======== Page extract ========

436 F.2d 1345
FIREMAN'S FUND INSURANCE COMPANY, a corporation, Plaintiff, Appellant,
S.E.K. CONSTRUCTION COMPANY, Inc., etc., et al., Defendants,
and Centennial State Bank, a Kansas Banking
Corporation, and Industrial State Bank
of Kansas City, Kansas,
Nos. 296-69, 297-69.
United States Court of Appeals, Tenth Circuit.
Jan. 12, 1971.
Clyde J. Watts, Oklahoma City, Okl., for appellant.
Arthur J. Doyle, Kansas City, Mo. (Jerome T. Wolf, Kansas City, Mo., on the brief), for Centennial State Bank, appellee.
Before PHILLIPS, HILL and HICKEY,* Circuit Judges.
HILL, Circuit Judge.
Appellant Fireman's Fund, surety on two performance bonds naming S.E.K. Construction Company as principal, seeks to enjoin Centennial State Bank, to whom S.E.K. assigned Estimate 13 on an Oklahoma Highway project, from disposing of the warrant representing Estimate 13 until the equities of the case are litigated. In addition, the original injunction proceeding sought to prevent the banks from taking possession of S.E.K. equipment in which both banks had perfected security interests. A temporary restraining order was secured by Fireman's but they later dismissed that part of the injunction suit which restrained the banks' possession of the equipment.
At trial, the litigation focused on whether the surety or the assignee-bank was entitled to the proceeds of Estimate 13. The case, based on diversity jurisdiction, was tried to the court without a jury. After making extensive findings of fact, the court concluded that Centennial was entitled to the $17,467.38 of Estimate 13. To rectify the wrong suffered because of the wrongful injunction, which prohibited immediate possession of the equipment, the banks were awarded $8,701 for fair rental value and $1,116.55 for out-of-pocket expenses incurred;1 and Industrial State Bank was granted $1,494.60 for expenses resulting from its aborted repossession attempt. Attorneys' fees of $4,000 were denied the banks. Fireman's appeals that portion of the judgment granting the proceeds of Estimate 13 to Centennial. The banks, inter alia, challenge the denial of attorneys' fees on cross-appeal.

======== Recorded information ========

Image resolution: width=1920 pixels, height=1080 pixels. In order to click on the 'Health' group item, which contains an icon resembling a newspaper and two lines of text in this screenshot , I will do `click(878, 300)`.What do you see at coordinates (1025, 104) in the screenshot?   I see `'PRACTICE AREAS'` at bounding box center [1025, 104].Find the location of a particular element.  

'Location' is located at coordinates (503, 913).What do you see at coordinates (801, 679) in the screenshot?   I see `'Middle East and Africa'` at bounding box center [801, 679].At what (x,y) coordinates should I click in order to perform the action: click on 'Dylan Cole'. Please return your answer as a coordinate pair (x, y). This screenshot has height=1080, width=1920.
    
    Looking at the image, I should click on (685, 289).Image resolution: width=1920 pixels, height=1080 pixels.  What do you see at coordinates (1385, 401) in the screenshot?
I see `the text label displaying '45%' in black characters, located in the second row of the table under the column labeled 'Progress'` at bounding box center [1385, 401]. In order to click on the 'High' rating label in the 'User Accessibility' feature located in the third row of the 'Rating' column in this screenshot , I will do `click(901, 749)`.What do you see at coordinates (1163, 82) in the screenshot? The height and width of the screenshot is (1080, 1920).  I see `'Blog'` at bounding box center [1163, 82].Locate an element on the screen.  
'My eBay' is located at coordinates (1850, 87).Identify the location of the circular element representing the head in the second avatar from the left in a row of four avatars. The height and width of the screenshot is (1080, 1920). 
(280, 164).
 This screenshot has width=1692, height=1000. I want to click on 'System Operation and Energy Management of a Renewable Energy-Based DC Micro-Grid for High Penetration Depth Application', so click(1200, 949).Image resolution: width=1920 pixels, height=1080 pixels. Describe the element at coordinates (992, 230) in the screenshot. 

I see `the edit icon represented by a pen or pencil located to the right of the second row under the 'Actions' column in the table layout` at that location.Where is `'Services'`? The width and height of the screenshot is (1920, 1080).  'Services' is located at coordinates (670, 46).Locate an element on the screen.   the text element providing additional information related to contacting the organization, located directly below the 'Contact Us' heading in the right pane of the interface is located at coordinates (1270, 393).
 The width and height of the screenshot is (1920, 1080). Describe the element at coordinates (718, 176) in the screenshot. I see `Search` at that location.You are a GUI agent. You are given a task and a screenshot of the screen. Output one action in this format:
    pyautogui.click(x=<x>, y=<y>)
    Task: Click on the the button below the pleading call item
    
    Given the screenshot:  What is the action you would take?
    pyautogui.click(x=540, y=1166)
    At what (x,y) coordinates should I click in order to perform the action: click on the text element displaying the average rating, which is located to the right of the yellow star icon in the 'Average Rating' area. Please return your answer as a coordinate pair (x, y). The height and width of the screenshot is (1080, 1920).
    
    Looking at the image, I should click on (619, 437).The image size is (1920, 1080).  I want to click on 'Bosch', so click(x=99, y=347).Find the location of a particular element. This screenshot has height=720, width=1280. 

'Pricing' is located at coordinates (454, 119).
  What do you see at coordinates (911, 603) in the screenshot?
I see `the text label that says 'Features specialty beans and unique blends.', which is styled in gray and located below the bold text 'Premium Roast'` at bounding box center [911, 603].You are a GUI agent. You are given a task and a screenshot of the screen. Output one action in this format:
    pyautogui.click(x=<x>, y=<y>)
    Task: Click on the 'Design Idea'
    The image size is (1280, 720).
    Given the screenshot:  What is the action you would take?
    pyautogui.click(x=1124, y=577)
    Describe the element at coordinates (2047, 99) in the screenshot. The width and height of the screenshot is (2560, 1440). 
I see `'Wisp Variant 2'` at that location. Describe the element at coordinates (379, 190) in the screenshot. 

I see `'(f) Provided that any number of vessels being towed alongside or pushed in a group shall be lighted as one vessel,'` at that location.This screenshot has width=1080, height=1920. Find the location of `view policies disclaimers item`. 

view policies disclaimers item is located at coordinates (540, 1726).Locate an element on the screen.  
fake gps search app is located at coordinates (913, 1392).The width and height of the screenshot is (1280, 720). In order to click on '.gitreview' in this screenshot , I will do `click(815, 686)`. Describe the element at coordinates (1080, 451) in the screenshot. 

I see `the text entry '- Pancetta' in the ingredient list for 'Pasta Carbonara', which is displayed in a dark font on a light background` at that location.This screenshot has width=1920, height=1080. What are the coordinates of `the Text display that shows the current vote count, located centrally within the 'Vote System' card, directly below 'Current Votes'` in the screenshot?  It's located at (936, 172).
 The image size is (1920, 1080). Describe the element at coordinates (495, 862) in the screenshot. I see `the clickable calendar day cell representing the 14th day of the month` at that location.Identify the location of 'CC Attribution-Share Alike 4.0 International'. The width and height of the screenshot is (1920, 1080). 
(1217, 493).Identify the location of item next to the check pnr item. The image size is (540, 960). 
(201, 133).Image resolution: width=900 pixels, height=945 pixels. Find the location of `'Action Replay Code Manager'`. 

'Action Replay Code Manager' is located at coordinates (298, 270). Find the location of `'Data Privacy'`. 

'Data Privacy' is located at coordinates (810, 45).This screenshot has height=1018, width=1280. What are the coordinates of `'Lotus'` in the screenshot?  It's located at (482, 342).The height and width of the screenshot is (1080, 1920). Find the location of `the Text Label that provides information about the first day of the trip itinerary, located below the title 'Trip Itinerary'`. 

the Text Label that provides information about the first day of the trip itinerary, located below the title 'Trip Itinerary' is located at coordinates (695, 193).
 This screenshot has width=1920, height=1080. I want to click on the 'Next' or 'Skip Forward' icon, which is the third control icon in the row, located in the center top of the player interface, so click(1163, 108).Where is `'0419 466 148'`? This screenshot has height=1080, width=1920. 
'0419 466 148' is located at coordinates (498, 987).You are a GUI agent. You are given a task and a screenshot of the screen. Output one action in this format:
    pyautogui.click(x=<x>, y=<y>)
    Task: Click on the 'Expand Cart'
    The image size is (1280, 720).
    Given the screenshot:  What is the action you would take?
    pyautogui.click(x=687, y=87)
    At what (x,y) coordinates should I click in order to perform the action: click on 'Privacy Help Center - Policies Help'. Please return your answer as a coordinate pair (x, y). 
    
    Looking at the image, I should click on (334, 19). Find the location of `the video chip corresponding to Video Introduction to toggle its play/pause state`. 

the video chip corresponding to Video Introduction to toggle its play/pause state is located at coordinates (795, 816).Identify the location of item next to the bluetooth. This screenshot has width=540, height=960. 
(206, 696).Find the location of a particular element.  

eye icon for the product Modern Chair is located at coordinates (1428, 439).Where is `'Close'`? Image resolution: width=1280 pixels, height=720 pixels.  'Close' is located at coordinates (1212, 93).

========

## Written task A:
From the court opinion, copy everything from "Clyde J. Watts, Oklahoma" down to "State Bank, appellee.".
## Written task B:
Proceed with the court opinion, picking up after its last sentence.

## Exercise answer A:
Clyde J. Watts, Oklahoma City, Okl., for appellant.
Arthur J. Doyle, Kansas City, Mo. (Jerome T. Wolf, Kansas City, Mo., on the brief), for Centennial State Bank, appellee.

## Exercise answer B:
The controversy, as it reaches us on appeal, directly concerns four corporations. Fireman's, the surety and original plaintiff, is a California insurance corporation duly authorized to transact surety business in Oklahoma. S.E.K. Construction Company, Inc., an original defendant, is a Kansas corporation which, in 1967, bid and received two contracts for highway construction in Osage and Comanche Counties, Oklahoma. Centennial is a Kansas banking corporation which commenced financing S.E.K. in 1966 and continued until just prior to this suit. In February, 1966, Centennial received and perfected a security interest in certain of S.E.K.'s automotive, road-building, and other construction equipment, including all after-acquired property of the same type. Industrial financed S.E.K. from October, 1966, until just prior to the date of the filing of this suit and had an installment note for $95,000 secured by a perfected security agreement covering other portions of S.E.K.'s equipment.
In August, 1967, S.E.K. received the two Oklahoma highway construction contracts. Performance and payment bonds covering the two projects were executed and delivered by Fireman's with S.E.K. as principal and the State of Oklahoma as obligee. In addition, Mr. and Mrs. Hugh O'Donnell and Mr. and Mrs. George O'Donnell executed and delivered to Fireman's a general indemnity agreement, naming the individual owners of S.E.K. as indemnitors.
In the fall of 1967, Centennial made a loan to S.E.K. which was secured by an assignment of the contract proceeds from the two jobs, and was indicated on renewal notes of loans thereafter made between Centennial and S.E.K. As construction work progressed, Fireman's on February 15, 1968, inquired of S.E.K.'s Vice-President as to the general financial status of the company. Hugh O'Donnell replied that they were in good shape as far as keeping their bills paid.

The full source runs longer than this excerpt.